How to Make a Good Decision Quickly
Last time around I wrote about the process of making better decisions. One way I suggested that we could do this was by employing a decision making framework. For example, first we collect all the facts, then we come up with possible options, next we evaluate the options and then we choose the best one. But that takes time — a lot of time. Or we could employ a mental model, which is to say we’re using a template that acts as a cognitive short cut to make the decision quicker. However, there are literally hundreds of mental models out there to know. How do we remember them all and how do we know which one to use?
Isn’t there a faster way to make a good decision in those times where we are constrained by time and by uncertainty?

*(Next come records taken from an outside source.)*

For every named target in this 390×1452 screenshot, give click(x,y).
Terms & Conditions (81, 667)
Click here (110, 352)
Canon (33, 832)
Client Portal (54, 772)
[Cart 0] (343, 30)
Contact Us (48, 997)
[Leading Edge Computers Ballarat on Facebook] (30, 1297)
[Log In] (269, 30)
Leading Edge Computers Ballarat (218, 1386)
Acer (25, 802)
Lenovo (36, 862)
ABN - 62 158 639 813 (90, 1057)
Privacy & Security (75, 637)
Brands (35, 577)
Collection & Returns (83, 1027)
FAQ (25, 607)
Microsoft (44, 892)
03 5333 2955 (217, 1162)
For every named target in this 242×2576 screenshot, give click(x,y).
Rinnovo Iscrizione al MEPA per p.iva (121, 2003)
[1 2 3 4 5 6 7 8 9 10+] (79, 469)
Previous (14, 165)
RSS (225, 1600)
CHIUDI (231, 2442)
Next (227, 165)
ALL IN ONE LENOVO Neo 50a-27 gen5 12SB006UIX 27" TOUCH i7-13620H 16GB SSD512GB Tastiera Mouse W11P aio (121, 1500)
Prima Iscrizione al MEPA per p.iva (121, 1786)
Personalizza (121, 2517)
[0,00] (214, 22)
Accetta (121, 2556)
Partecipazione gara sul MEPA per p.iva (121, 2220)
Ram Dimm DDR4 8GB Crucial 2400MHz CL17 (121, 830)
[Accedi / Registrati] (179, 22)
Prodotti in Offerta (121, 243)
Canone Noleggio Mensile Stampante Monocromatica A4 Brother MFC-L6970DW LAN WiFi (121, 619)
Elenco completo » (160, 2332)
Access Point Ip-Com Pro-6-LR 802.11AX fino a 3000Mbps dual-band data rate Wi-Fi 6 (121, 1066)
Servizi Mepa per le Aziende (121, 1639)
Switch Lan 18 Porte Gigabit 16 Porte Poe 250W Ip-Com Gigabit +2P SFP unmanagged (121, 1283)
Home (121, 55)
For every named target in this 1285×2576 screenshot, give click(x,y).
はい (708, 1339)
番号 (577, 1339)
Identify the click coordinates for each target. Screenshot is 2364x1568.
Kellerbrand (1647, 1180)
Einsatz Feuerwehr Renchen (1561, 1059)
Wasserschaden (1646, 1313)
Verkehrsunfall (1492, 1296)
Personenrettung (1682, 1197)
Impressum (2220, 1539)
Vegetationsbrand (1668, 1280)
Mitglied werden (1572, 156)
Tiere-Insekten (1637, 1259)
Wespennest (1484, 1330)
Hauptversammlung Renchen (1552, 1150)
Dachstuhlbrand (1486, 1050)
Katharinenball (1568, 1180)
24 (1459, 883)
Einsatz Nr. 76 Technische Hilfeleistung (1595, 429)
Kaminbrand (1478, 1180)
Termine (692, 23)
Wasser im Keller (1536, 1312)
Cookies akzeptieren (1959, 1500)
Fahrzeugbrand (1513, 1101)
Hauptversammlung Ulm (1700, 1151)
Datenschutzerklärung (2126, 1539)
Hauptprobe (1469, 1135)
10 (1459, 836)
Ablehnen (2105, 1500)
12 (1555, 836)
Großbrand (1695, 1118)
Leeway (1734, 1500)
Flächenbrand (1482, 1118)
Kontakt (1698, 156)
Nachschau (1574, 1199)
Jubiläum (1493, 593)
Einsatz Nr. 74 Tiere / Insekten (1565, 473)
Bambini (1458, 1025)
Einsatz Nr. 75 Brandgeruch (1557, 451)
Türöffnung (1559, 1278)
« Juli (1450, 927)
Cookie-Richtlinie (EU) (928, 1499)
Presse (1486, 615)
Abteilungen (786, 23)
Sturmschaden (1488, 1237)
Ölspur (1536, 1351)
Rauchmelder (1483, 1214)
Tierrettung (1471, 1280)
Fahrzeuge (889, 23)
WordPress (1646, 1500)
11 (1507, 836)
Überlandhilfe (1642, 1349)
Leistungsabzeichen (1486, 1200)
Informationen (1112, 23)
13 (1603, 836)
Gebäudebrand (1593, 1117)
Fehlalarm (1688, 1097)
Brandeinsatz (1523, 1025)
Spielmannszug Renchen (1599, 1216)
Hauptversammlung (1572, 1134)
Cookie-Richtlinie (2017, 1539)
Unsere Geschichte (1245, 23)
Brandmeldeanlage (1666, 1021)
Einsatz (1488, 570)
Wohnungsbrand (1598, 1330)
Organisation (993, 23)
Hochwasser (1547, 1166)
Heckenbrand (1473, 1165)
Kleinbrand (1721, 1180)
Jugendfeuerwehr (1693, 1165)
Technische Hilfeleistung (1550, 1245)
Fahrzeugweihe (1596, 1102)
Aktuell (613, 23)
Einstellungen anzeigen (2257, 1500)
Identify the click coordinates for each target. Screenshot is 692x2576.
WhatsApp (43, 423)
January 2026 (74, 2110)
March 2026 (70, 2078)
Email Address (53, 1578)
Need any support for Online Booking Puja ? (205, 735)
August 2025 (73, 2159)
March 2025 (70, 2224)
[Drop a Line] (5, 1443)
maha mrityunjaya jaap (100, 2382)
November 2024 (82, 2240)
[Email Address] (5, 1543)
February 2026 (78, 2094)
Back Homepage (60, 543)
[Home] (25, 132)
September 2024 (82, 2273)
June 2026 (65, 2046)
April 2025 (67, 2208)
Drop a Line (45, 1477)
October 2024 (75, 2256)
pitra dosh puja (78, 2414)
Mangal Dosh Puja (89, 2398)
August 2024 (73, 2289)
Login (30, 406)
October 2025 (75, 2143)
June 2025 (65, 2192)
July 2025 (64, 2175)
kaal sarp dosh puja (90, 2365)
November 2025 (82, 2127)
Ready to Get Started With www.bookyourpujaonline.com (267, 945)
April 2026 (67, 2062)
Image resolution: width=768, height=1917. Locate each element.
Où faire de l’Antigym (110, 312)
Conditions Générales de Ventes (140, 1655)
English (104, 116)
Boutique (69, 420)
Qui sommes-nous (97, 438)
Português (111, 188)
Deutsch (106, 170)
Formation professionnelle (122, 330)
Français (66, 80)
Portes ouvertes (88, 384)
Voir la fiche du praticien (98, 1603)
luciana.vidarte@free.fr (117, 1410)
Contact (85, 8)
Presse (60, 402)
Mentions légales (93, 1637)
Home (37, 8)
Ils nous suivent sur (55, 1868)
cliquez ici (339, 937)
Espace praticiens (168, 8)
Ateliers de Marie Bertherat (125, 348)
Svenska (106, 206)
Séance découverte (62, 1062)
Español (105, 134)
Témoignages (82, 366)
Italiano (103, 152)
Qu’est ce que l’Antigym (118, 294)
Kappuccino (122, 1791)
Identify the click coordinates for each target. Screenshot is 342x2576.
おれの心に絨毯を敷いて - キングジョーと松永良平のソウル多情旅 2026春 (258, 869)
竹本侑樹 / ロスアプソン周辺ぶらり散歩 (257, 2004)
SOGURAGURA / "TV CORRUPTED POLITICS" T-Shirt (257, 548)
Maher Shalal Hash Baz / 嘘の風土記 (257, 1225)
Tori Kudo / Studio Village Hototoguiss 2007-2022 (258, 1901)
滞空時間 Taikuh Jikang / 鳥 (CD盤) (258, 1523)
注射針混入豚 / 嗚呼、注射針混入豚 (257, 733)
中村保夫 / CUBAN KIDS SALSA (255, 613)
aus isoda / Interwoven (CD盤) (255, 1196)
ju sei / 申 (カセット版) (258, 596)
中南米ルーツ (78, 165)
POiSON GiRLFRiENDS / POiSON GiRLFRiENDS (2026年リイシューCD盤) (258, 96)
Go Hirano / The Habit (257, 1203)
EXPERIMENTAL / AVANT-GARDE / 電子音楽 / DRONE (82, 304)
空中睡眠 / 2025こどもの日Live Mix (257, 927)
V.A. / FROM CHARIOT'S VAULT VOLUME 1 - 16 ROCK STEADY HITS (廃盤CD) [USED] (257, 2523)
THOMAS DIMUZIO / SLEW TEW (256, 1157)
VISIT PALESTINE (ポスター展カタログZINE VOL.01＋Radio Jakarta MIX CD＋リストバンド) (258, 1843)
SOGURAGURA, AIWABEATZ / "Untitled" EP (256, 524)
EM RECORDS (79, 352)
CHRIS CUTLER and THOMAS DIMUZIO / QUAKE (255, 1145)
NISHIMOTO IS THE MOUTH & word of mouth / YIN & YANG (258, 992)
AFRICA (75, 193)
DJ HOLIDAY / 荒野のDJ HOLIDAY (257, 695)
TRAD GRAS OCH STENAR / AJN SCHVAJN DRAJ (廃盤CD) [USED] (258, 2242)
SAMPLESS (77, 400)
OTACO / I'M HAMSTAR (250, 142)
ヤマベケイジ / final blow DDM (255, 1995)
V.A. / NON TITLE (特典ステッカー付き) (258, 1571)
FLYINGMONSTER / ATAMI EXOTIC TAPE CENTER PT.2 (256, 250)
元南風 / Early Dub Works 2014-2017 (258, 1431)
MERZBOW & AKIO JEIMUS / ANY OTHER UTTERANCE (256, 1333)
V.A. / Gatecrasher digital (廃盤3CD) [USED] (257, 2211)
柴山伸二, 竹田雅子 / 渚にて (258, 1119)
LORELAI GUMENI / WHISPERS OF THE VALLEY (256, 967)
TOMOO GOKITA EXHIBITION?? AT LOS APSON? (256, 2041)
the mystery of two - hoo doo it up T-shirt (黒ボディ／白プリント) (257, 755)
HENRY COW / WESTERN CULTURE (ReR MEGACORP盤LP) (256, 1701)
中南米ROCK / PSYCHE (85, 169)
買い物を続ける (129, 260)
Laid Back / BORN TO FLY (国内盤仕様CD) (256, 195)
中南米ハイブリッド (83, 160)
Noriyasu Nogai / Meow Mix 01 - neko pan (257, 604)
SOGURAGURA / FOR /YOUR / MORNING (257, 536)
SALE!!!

The answer may come from Naturalistic Decision Making (NDM). As a field of study, NDM arose in the 80s to describe how people actually make decisions in the real world (versus the more typical research methods that exposed unsuspecting subjects to aptitude and cognitive tests that they may have had little or no expertise in. Military leaders, nuclear power plant operators, nurses, highway engineers and airplane pilots were some of the typical professionals studied. Through NDM research it was found that people in real world situations rarely used a decision making framework (i.e., collect facts, create options, evaluate and choose). Instead they used their experience to quickly categorize and decide. They were relying on some sort of compilation of their experience in those situations — call them schemas or, like I mentioned above, mental models.
So that may help us potentially answer part of the question: can we make faster decisions? Yes, we can but we will still be employing some form of mental model to help us cut through the noise and decide quicker. We still need some forms of representation of the problem and how it could be solved. Therefore, experience and the development of expertise is important in learning to make fast decisions via intuition.
Okay then, what does this quick and intuitive form of decision making look like?
One particular model, Recognition-Primed Decision (RPD), within Naturalistic Decision Making is worth looking at to help answer that question. Using experience to size up the situation, RPD shows that professionals making important decisions in complex situations rely on patterns that they’ve built up over many years. Recognizing the pattern meant the individual could overlay the correct solution for that problem. RPD helps to answer questions like what are the cues we need to pay attention to (or ignore) or what goals should we pursue or what actions should we take. The answers to these sorts of questions can be found in the relevant cues that emerge within the particular situation we face. In other words, we can see patterns.
But what if the problem was not as familiar to the individual? In these situations, professionals in real world contexts use a form of mental simulation. They pick a solution that they think might work and then imagine it in action in their minds. If they see it being relatively successful they pick it. If they don’t they move on to another option. This is known as satisficing. A cognitive short cut that involves going with the first option we can find that reasonably, but not perfectly, solves the problem.
This, RPD suggests, is how we evaluate options without directly comparing one option to the next and weighing their pro’s and con’s like in more traditional decision making approaches. We evaluate by playing the option out in our mind. If it reasonably contributes to solving the problem then we can start coming up with ways to modify it in order to make it work completely. This process shows a combination of fast and slow thinking. The pattern matching is the intuitive part and the mental simulation as vehicle for evaluation is the more analytical and slow part.
However, the intuitive part is not something that novices in their fields will be as good at doing. They need time to recognize the various patterns in their domain and build up a repertoire of the successful ones. While we can learn to make quick decisions intuitively, it does require that we know a great deal about the area in which the problem is based. Otherwise, fast thinking can get us into trouble by letting us take a short cut that may leave us without all the correct patterns or blind to some of the important cues for solving a particular problem.